II. - Au dernier alinéa de l'article 20 de la loi du 13 juillet 1983 susmentionnée, les mots : « par un organisme public ou financé sur fonds publics au sens de l'article 1er du décret-loi du 29 octobre 1936 relatif aux cumuls de retraites, de rémunérations et de fonctions » sont remplacés par les mots : « par un employeur mentionné aux 1°, 2° et 3° de l'article L. 86-1 du code des pensions civiles et militaires de retraite ».

III. - L'article 39 de la loi du 11 janvier 1984 susmentionnée est abrogé.

IV. - Sont supprimés :

1° Le septième alinéa de l'article 60 de la loi du 26 janvier 1984 susmentionnée ;

2° Le dernier alinéa de l'article 46 de la loi du 9 janvier 1986 susmentionnée.

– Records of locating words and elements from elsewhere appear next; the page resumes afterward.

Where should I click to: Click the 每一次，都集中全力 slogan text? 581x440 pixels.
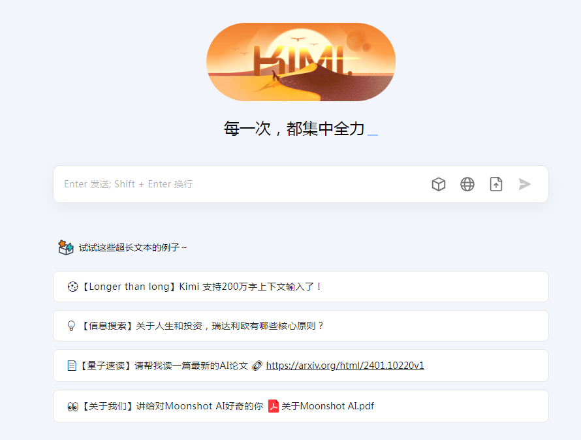click(294, 129)
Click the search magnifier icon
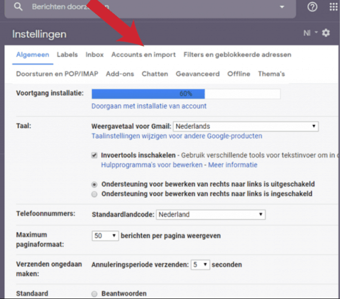Viewport: 340px width, 299px height. click(18, 7)
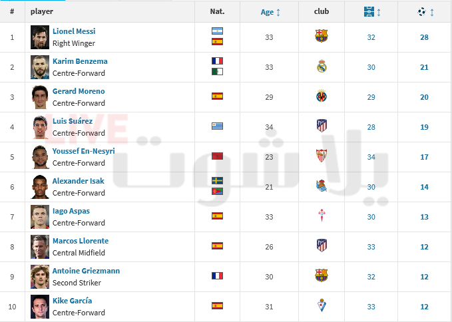Open Eibar crest in Kike García row
Viewport: 452px width, 322px height.
coord(322,305)
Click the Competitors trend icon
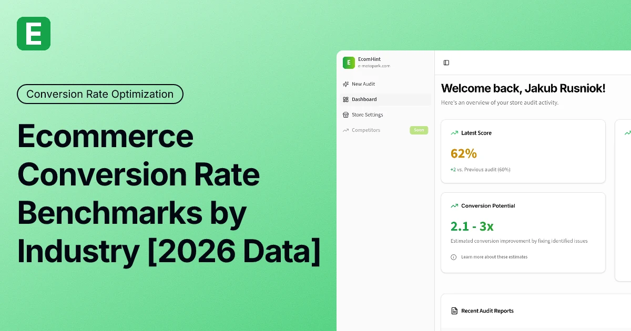This screenshot has width=631, height=331. point(345,130)
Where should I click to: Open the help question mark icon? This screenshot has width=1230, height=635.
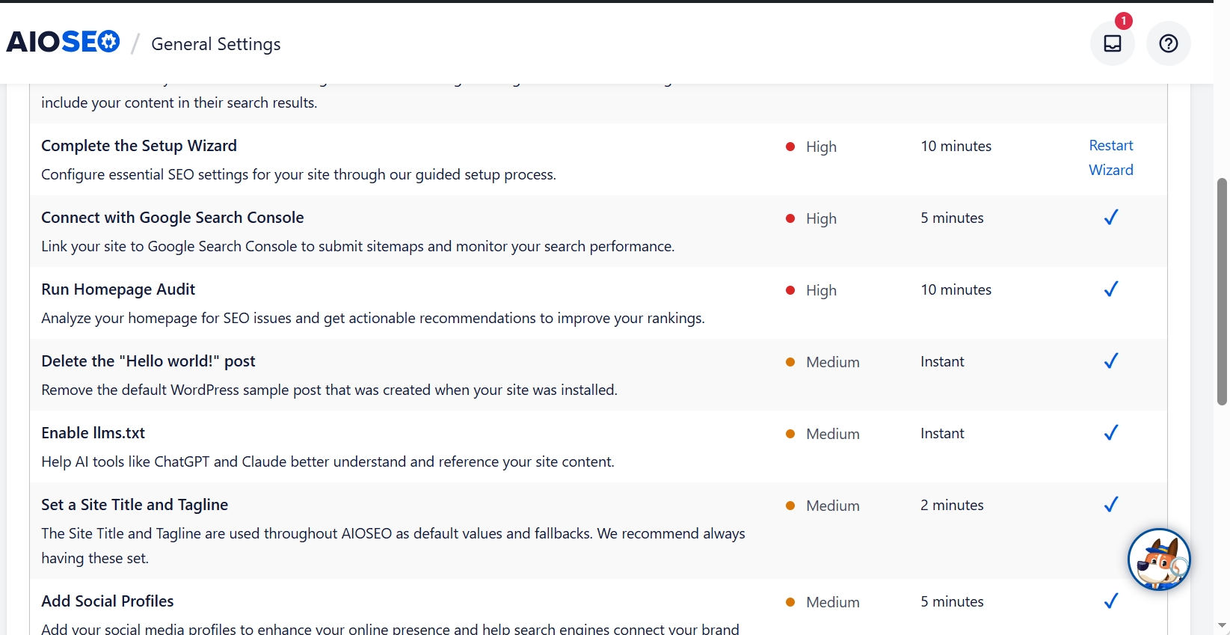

V. - Demeurent en vigueur les dispositions législatives qui ont édicté en matière de cumuls d'activités et de rémunérations des règles spéciales à certaines catégories de fonctionnaires ou d'agents publics, notamment les dispositions de l'article 14 de la loi n° 77-2 du 3 janvier 1977 sur l'architecture, les dispositions de l'article 38 de la loi n° 2000-1208 du 13 décembre 2000 relative à la solidarité et au renouvellement urbains et les dispositions des articles L. 6154-1 à L. 6154-7 du code de la santé publique. »

Article 17

Le code du travail est ainsi modifié :

1° L'article L.  324-1 est abrogé ;

2° À l'article L.  324-3, les mots : « des articles L. 324-1 et L. 324-2 » sont remplacés par les mots : « de l'article L. 324-2 » ;

3° À l'article L.  324-4, les mots : « les articles L. 324-1 et L. 324-2 » sont remplacés par les mots : « l'article L. 324-2 » ;

4° Le deuxième alinéa de l'article L.  122-3-20 est remplacé par les dispositions suivantes :

« Les fonctionnaires et agents publics peuvent également bénéficier de ce contrat. »

Chapitre V

Dispositions diverses

Article 18

L'article 14 de la loi du 11 janvier 1984 susmentionnée est modifié comme suit :

1° Le premier alinéa est complété par la disposition suivante :

« Des commissions administratives paritaires communes à plusieurs corps peuvent également être créées à l'échelon central, aux échelons déconcentrés et dans les établissements publics, sans conditions d'effectifs au sein de ces corps au niveau national. » ;

2° Au dernier alinéa, les mots : « du corps » sont remplacés par les mots : « du ou des corps qui en relèvent ».

Article 19

I. - Au troisième alinéa de l'article 20 de la loi du 11 janvier 1984 susmentionnée, l'expression : « Pour chaque corps » est remplacée par : « Pour chaque concours ».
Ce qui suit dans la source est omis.